「…そうか」


何やら複雑そうな顔で答える倉崎くん。彼のこういう表情はよく見るけれど、妙な既視感があるからおかしな感じがする。


複雑そうな、と言うよりは、悔いを噛み締めるような表情。



「…獅貴の急用って、危ないこと?」


「は…」



話を逸らそうと特に何も考えずに聞いてしまったが、これもしかして今より気まずい話題なんじゃないか。もう聞いてしまったから取り消せないのだが。


驚いたように目を見開いた倉崎くんは、その顔のまま目を瞬かせて問い掛けてくる。


「お、お前…ANARCHYのこと…っ」


「…?あぁ…!!」


普通に聞いてしまったが、そういえば倉崎くんは昨夜のことを何も知らないのか。私だけ色々あったから、何事も無かった彼らに違和感を抱いてしまう。

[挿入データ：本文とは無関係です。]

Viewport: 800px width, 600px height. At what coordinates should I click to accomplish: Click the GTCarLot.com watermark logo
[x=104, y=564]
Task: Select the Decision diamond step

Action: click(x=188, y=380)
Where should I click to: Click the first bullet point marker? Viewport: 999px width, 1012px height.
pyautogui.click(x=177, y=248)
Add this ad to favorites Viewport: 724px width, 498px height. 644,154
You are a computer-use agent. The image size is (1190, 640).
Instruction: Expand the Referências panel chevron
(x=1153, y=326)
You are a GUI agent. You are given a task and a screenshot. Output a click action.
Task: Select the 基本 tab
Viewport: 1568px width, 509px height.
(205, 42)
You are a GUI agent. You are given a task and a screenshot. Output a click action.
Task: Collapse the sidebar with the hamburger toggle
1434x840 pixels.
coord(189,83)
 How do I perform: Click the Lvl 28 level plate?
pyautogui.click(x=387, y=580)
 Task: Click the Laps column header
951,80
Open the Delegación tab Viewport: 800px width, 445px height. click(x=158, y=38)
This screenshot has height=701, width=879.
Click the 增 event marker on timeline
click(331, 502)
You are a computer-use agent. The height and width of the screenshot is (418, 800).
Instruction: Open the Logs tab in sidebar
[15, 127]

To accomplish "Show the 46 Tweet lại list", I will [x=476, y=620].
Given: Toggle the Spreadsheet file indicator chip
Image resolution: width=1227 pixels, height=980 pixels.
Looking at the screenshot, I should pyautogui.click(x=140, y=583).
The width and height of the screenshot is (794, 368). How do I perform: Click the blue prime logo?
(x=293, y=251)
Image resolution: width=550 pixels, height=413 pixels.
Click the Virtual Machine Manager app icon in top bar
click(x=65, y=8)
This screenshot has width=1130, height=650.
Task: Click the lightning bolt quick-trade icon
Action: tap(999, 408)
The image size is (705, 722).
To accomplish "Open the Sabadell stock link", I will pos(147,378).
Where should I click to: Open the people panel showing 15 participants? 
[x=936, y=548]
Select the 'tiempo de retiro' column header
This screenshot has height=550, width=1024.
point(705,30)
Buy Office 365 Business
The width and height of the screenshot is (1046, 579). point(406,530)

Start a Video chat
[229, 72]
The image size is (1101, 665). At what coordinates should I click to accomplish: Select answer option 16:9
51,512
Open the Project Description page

倉崎くんは焦ったような目で何か言いたげにしているが、この様子から察するに何やら誤解していそうだ。



「は、離れようとか、思ってねぇよな?怖くなって獅貴の奴から逃げ出そうとか…」



やっぱり誤解してた。どうしてそこから獅貴の話にと思ったが、獅貴は私のことが…だからか。言葉にするのが何だか恥ずかしい。


ていうか倉崎くん、獅貴の気持ちに気付いてたのか。確か鴻上さんも察している感じだったけど、あれかな、もしかして私が気付いてないだけ?